(EXERCISE INPUTS begins)

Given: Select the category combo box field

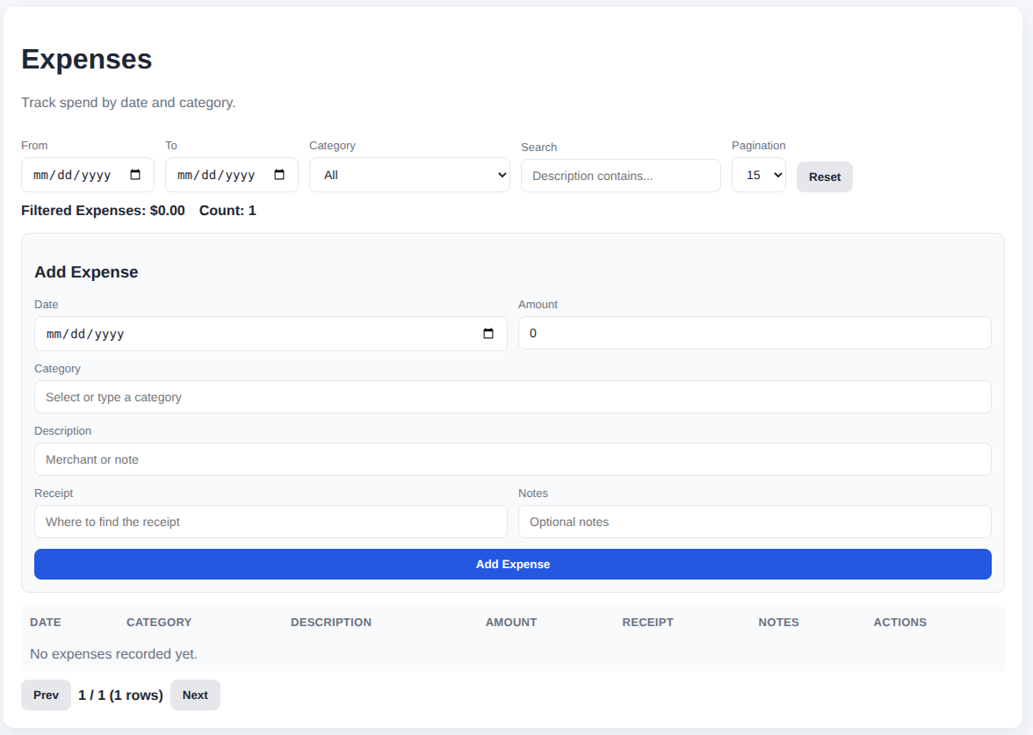Looking at the screenshot, I should 512,397.
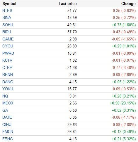This screenshot has width=138, height=142.
Task: Open the FENG stock link
Action: point(8,139)
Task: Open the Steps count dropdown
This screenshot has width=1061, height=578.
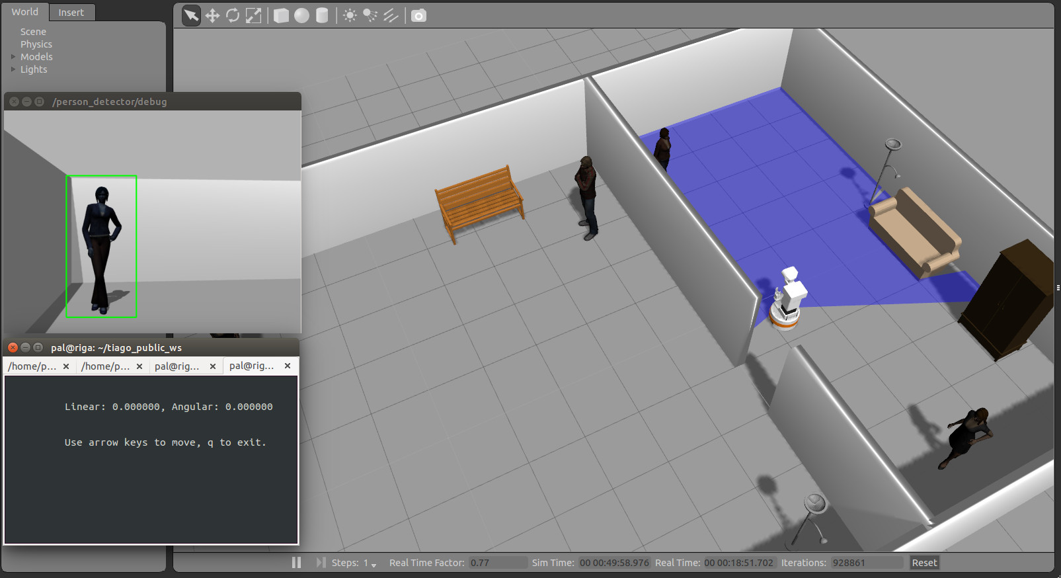Action: pos(373,564)

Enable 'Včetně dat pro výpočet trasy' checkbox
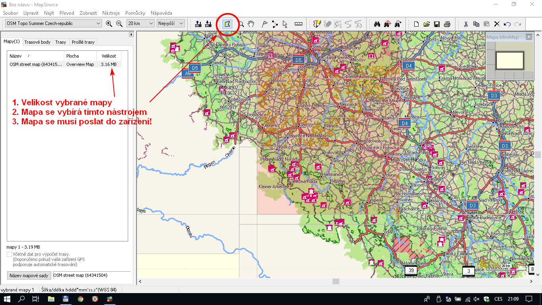tap(9, 254)
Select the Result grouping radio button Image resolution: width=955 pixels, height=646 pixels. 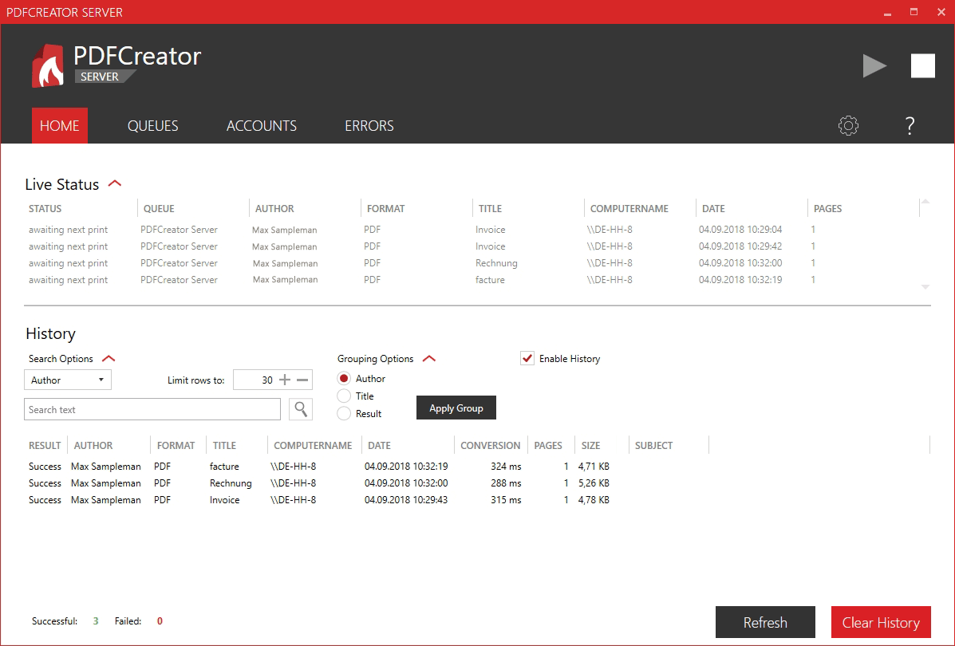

(EXERCISE INPUTS ends)

WHAT THE TASK REQUIRES = Your output should consist solely of the lines from the line containing "This screenshot has width=1061, height=578." through the end of the data above, copied exactly, with images removed.

RESULT OF THIS TASK =
This screenshot has width=1061, height=578.
Action: pos(373,564)

Enable 'Včetně dat pro výpočet trasy' checkbox
tap(9, 254)
Select the Result grouping radio button Image resolution: width=955 pixels, height=646 pixels. 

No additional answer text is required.